LAION-AI / audio-dataset

Audio Dataset for training CLAP and other models
615 stars 53 forks source link

CLAP_freesound broken #99

Open cyrusvahidi opened 9 months ago

cyrusvahidi commented 9 months ago

I am trying to use CLAP_freesound from huggingface datasets.
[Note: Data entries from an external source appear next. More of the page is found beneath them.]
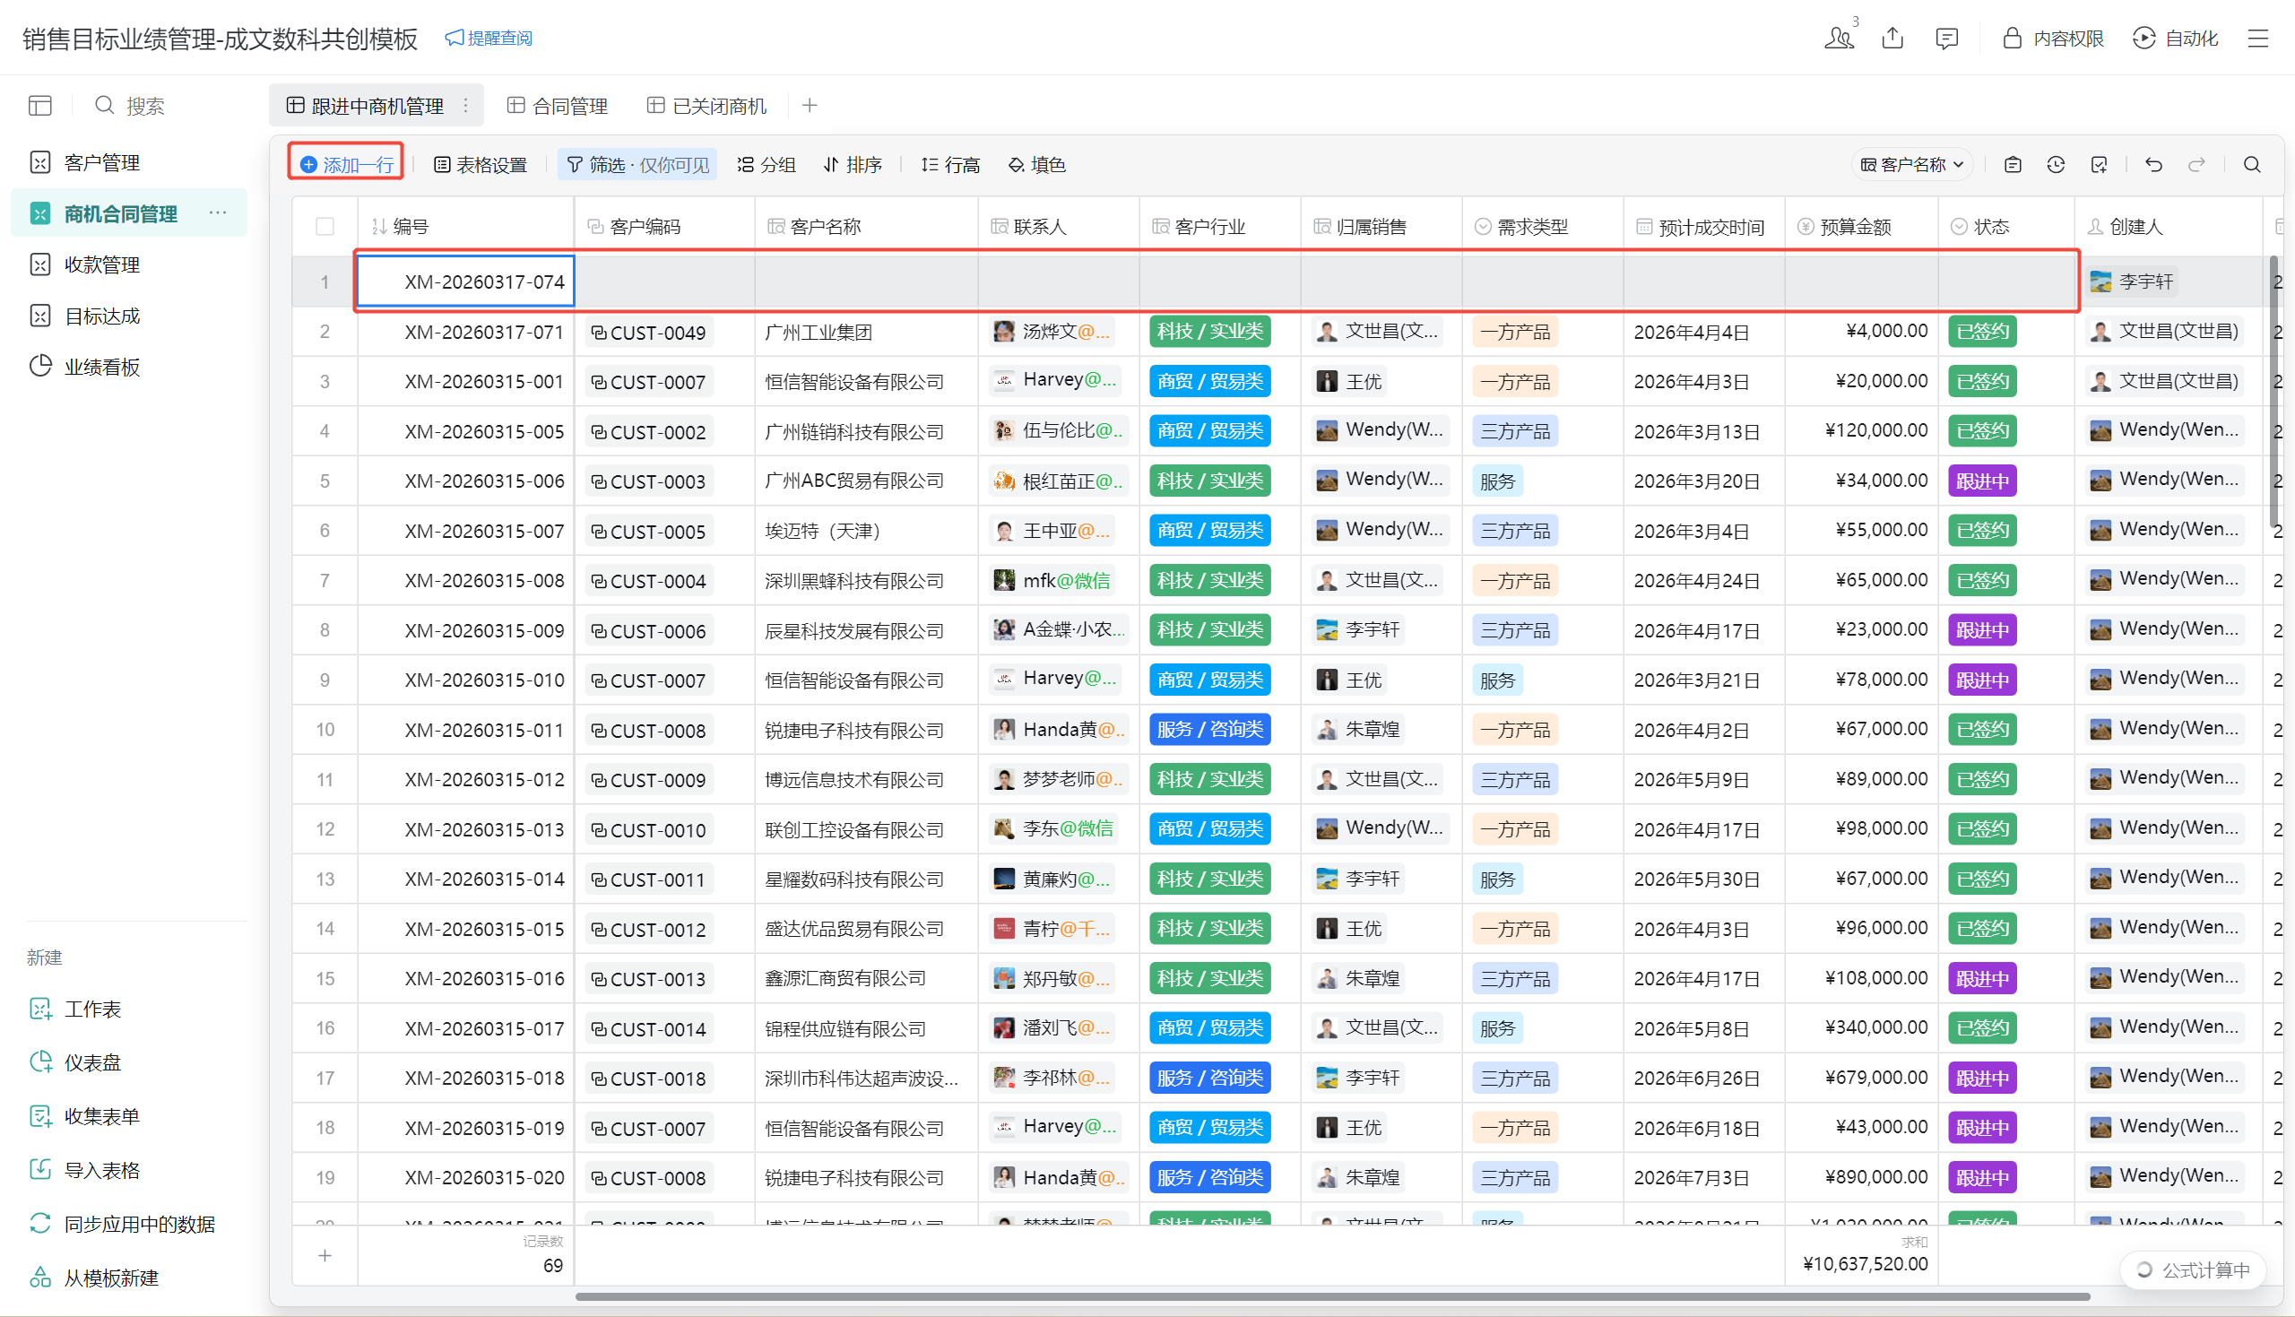Check the select-all checkbox in header
This screenshot has width=2295, height=1317.
(x=325, y=226)
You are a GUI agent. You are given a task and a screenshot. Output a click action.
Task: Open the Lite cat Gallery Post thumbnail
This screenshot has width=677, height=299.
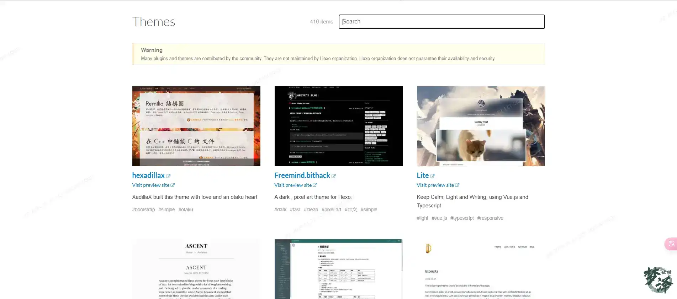click(481, 126)
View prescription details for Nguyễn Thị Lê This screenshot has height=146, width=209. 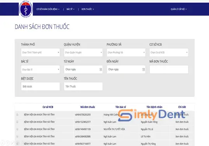182,129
I get the following error when trying to load the dataset with datasets:

(ssl) bash-4.2$ python
Python 3.10.7 (main, Nov  2 2022, 14:46:09) [GCC 12.1.0] on linux
Type "help", "copyright", "credits" or "license" for more information.
>>> from datasets import load_dataset
>>> load_dataset("Meranti/CLAP_freesound")
Traceback (most recent call last):
  File "<stdin>", line 1, in <module>
  File "/data/home/acw532/venvs/ssl/lib/python3.10/site-packages/datasets/load.py", line 2128, in load_dataset
    builder_instance = load_dataset_builder(
  File "/data/home/acw532/venvs/ssl/lib/python3.10/site-packages/datasets/load.py", line 1814, in load_dataset_builder
    dataset_module = dataset_module_factory(
  File "/data/home/acw532/venvs/ssl/lib/python3.10/site-packages/datasets/load.py", line 1511, in dataset_module_factory
    raise e1 from None
  File "/data/home/acw532/venvs/ssl/lib/python3.10/site-packages/datasets/load.py", line 1495, in dataset_module_factory
    ).get_module()
  File "/data/home/acw532/venvs/ssl/lib/python3.10/site-packages/datasets/load.py", line 1053, in get_module
    module_name, default_builder_kwargs = infer_module_for_data_files(
  File "/data/home/acw532/venvs/ssl/lib/python3.10/site-packages/datasets/load.py", line 512, in infer_module_for_data_files
    raise ValueError(f"Couldn't infer the same data file format for all splits. Got {split_modules}")
ValueError: Couldn't infer the same data file format for all splits. Got {NamedSplit('train'): (None, {}), NamedSplit('test'): ('json', {})}

I am finding it difficult to get started with LAION-audio-630k and aggregate all of the datasets.